After the 2015 soft reboot, potentially excellent but ruined by its online-only experience (more on that in a dedicated article),  and the muddled Payback, the Need for Speed saga risked losing its way. Then came Heat and Unbound: two solid and genuinely well-executed entries, more so the former than the latter, that reminded fans what it means to race in true NFS style.

And yet, the franchise seems stuck in limbo: between rumors of a Most Wanted (2005) remake and EA prioritizing other projects, a clear direction is needed — especially now that Forza Horizon dominates the arcade racing scene. EA Games knows this too, and thankfully continues the wise decision to avoid annual releases like in the 2000s. For the successor, they’ve decided to take even more time to avoid missteps – some rumors say EA Games stopped the series, but we don’t trust.

Unbound’s cel-shaded style, with cartoon effects on drifts, jumps, and boosts, was a bold but polarizing choice in an era of hyper-realism.

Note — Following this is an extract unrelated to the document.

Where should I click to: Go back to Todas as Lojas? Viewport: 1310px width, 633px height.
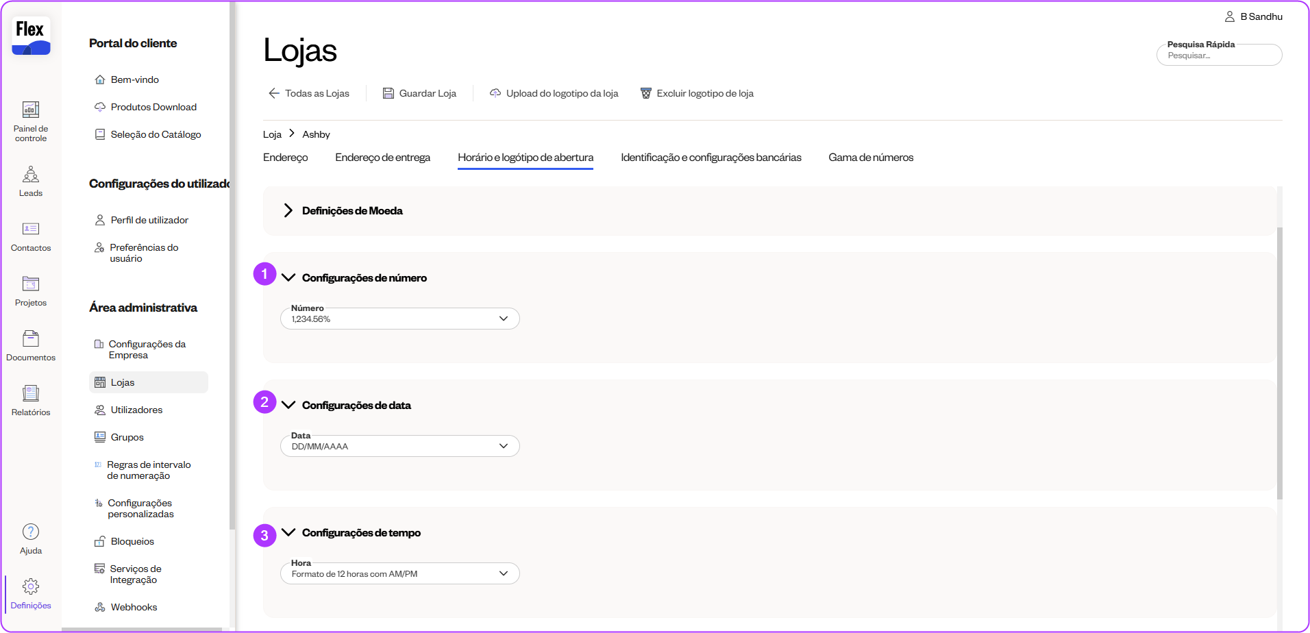309,94
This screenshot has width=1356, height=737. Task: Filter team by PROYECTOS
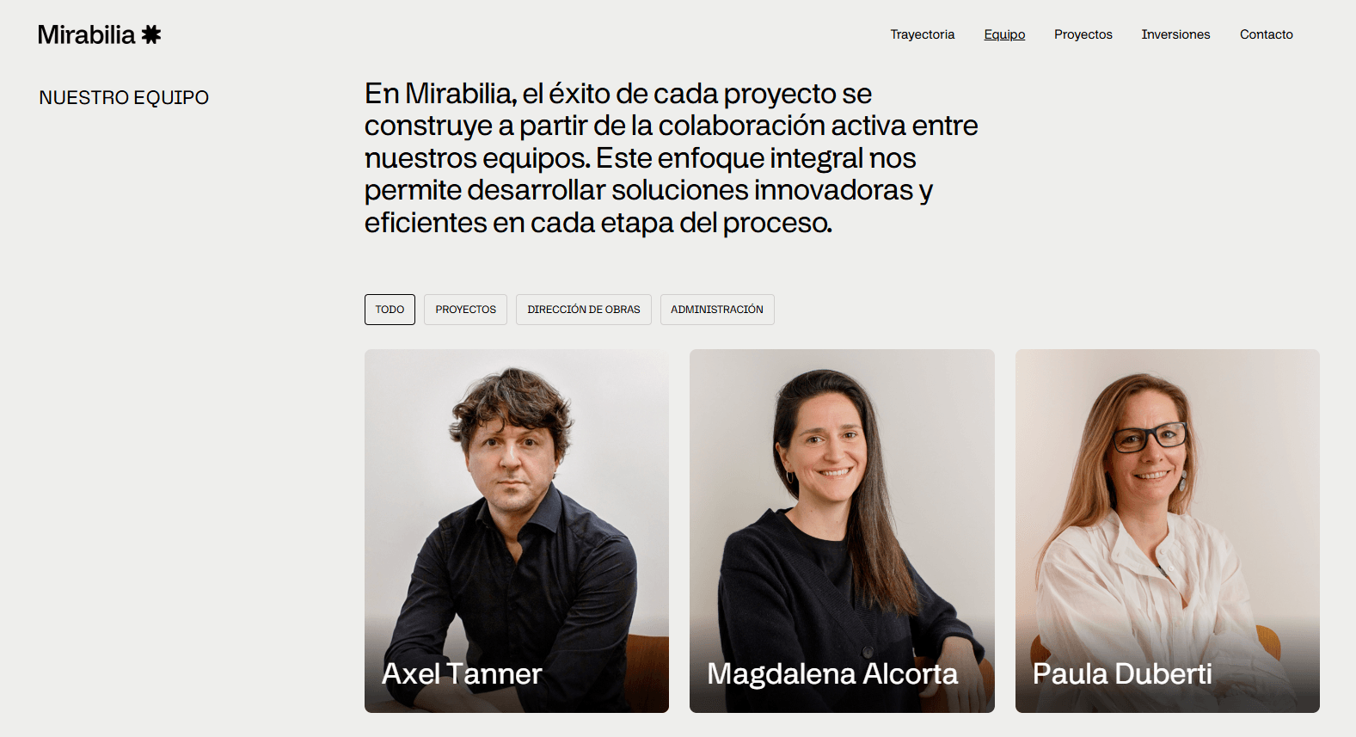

That’s precisely why it worked for this writer, especially given the game’s bland, recycled storyline.

However, the next NFS cannot afford divisive stylistic choices or expensive celebrity cameos that add no value to gameplay — like A$AP Rocky’s in Unbound, which, frankly, was useless. Driving must once again become the main spectacle.

First Point: Rivals should be the benchmark

To get back on track, EA Games, Ghost, and everyone involved can look to one truly well-made installment: Need For Speed Rivals. A beacon in level design, it offered snow-covered mountains, deserts, canyons, forests, and endless highways begging for full-throttle runs. Heat and Unbound, on the other hand, excelled with richer, more believable cities (Palm City and Lakeshore City). The ideal recipe would blend Rivals’ environmental diversity with a deep, vibrant metropolis — a solution reminiscent of Forza Horizon, yes, but perfect and still unseen in the EA saga.

Need for Speed
Image: EA Games

Another Rivals highlight was the police threat: tense chases with real stakes — that’s the essence. In Rivals, cops were relentless and genuinely dangerous; in Heat, the day/night cycle balanced money and reputation; in High Stakes, if we go way back, you could even lose your car. The next NFS should combine these elements so that every chase and race truly matters.

We need more feeling

A mistake not to repeat: the split between single-player and multiplayer seen in Unbound. After building their “dream car,” players should be able to take it online with friends right away. On the road, there should be more intensity: dangerous rivals, Rivals-style pursuit tech to fend off cops, and a no-mercy police force that keeps the tension alive until the finish line.

Today’s arcade benchmark is Forza Horizon. Yet the old NFS titles had a unique feel: the solidity of ProStreet, the controlled chaos of Hot Pursuit. The latest entries have drifted toward overly light physics — we need a revamp that restores weight, traction, and impact, on both asphalt and dirt. And we need a soundtrack worthy of the EA Trax tradition: tracks that stick in your head like in the days of Underground and Most Wanted (2005), and even the controversial Most Wanted of 2012.